Reencarnamos para adestrar nossas convicções em torno do infinito. Reencarnar é praticar a imortalidade. É permear as infinitas possibilidades de ajustes criadas por Deus. Reencarnar é passar a limpo os rascunhos do ontem. É abraçar e afagar o inimigo, é pagar com as cédulas do amor, antigas dívidas monstruosas, impagáveis com as moedas correntes no mundo capitalista. Reencarnar é tomar de novo, novo templo de aperfeiçoamento que é o corpo físico e transportar com ele, qual barco, nos rios que nos levam aos grandes mares. É olhar o vício e buscar vence-lo. É passar pelas propostas das promiscuidades e supera-las num átimo de virtuoses que jazem escondidas e efervescentes no âmago de cada um. Reencarnar é abrir, par a par, as portas da centelha, marca de Deus, depositada em nós, por Ele. É sentir-se menino de novo nos grisalhos dos nossos cabelos. Jovem intrépido e fortalecido nas marcas que fizemos com nossos pés cansados. É olhar de novo o mundo e senti-lo conquistável pelas forças em nós renovadas. É vencer velhas convicções, superadas, atávicas e prisionais. É deixar o olimpo dos nossos deuses entronizados e passearmos levemente pelas campinas e encostas construídas por Jesus para nossas estadas e aprendizados. Reencarnar é sorver de novo o néctar da vida no cálice de cristal das nossas propostas renovadas, retemperadas, repensadas, cujo alvo é chegar ao seu termo como caminhante seguro mesmo que numa estrada de pedras.

Neto emocionava-nos com sua retórica eivada de amor e emoção. Ele quase me convencia a reencarnar com alegria. Olhei-o com os olhos de médiuns que consegue avançar nas eras e ver em cada qual um pouco da sua história trazida em seus corpos perispirituais. Não consegui. Neto era jovem. Sim, aparentava no máximo trinta anos. Aquilo era discurso para os de sessenta anos. Foi aí que alguma coisa em mim bateu suave e contundente:

– Ele fala com a propriedade de inúmeras reencarnações vividas. Aqui, ninguém é jovem ou velho. Aqui, somos experientes ou não. Sábios ou ignorantes. Personalistas ou indivíduos à procura de suas singularidades com o Pai.

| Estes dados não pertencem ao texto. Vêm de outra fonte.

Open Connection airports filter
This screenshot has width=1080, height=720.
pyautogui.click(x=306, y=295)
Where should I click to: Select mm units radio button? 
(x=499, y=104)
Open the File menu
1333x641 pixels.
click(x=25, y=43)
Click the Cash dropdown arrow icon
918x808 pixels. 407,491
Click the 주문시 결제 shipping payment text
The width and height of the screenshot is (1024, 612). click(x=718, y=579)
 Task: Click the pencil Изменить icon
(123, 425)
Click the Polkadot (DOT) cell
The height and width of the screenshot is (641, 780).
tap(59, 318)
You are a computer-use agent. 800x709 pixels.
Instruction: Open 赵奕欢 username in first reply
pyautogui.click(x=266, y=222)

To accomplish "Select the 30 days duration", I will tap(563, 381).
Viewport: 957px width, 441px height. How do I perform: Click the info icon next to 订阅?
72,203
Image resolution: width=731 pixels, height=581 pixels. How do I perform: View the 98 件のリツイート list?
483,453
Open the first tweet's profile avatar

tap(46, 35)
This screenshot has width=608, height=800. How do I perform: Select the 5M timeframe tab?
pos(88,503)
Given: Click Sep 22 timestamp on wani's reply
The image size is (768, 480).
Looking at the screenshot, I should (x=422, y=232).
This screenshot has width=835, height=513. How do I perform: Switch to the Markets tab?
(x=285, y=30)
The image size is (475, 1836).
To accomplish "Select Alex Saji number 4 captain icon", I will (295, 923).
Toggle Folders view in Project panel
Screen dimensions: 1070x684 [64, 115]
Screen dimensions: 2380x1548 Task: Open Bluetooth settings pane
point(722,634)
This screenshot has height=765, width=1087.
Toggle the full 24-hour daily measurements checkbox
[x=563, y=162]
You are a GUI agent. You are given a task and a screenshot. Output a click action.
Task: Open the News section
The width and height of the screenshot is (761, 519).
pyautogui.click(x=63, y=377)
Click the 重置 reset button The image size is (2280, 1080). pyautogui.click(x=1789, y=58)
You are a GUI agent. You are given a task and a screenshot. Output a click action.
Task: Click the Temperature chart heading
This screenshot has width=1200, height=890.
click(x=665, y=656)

Neto era a síntese das suas reencarnações. Quantas ele viveu? Por quantos países passou? Quantos corpos habitou? Quantos enterros e renascimentos? Quantos bancos escolares e bancadas da vida frequentou? Cada um com sua história e sínteses. Cada um com seu querer e possuir, seu poder de transformar e permanecer e avançar. Aquela preleção continuou por mais tempo. Fizemos perguntas, obtivemos respostas. Ele sempre as tinha. Nós –– as dúvidas. Ele – a certeza. Nós – o “vir a ser”. Ele o – “eu sou”. Saímos dali com nossas mentes em desalinho. Sim, é bom desalinhar a mente. Quanto ela permite é porque não está convicta de estar fazendo o melhor para nós. A mente só se alinha definitivamente, na intimidade de cada consciência, na presença da Centelha Divina expandida. Até lá, patina de planos a planos, escorregando, firmando, desmoronando, reconstruindo, divagando, solidificando... Tudo de conformidade com a história de cada civilização vivida e da civilização prometida pelo Mestre, quando o Seu reino for deste mundo.

Passaram-se meses e anos. Neto era agora procurado por mim. Frequentava sua sala de trabalhos. Somente uma alma daquele nível poderia transformar-me a favor da idéia dos renascimentos. Acompanhei com ele vários casos de reencarnações. Vi muitos amigos retornarem ao corpo físico e iniciarem novas vidas, com novas possibilidades. Havia um em especial. Era o Paulo. Eu o conheci durante nossos estudos preparatórios. Havia sido ferrenho defensor de determinada idéia política. Lutou e morreu por ela. Promoveu a revolução íntima e fez dela uma grande revolução social. Havia desencarnado a muito tempo e necessitava aplainar seus cabelos revoltos pelos ventos que sopram forte e apenas circundam o mundo sem nada de útil apresentarem para os homens, a não ser tufões arrasadores que promovem com suas presenças. Seria agora importante conselheiro numa democracia claudicante. Deveria lutar para que as tormentas revolucionárias não o impulsionassem de novo aos torvelinhos da inconsequência, do querer fazer num dia, o que Deus levou “sete” para realizar. Acompanhei sua aproximação ao futuro lar. Progenitor ocupante de alto cargo na política pensou logo em fazê-lo seu sucessor e assim recebeu-o com as honras de futuro estadista. O prato era bem servido e Paulo deveria absorver somente as partículas que lhe fossem necessárias.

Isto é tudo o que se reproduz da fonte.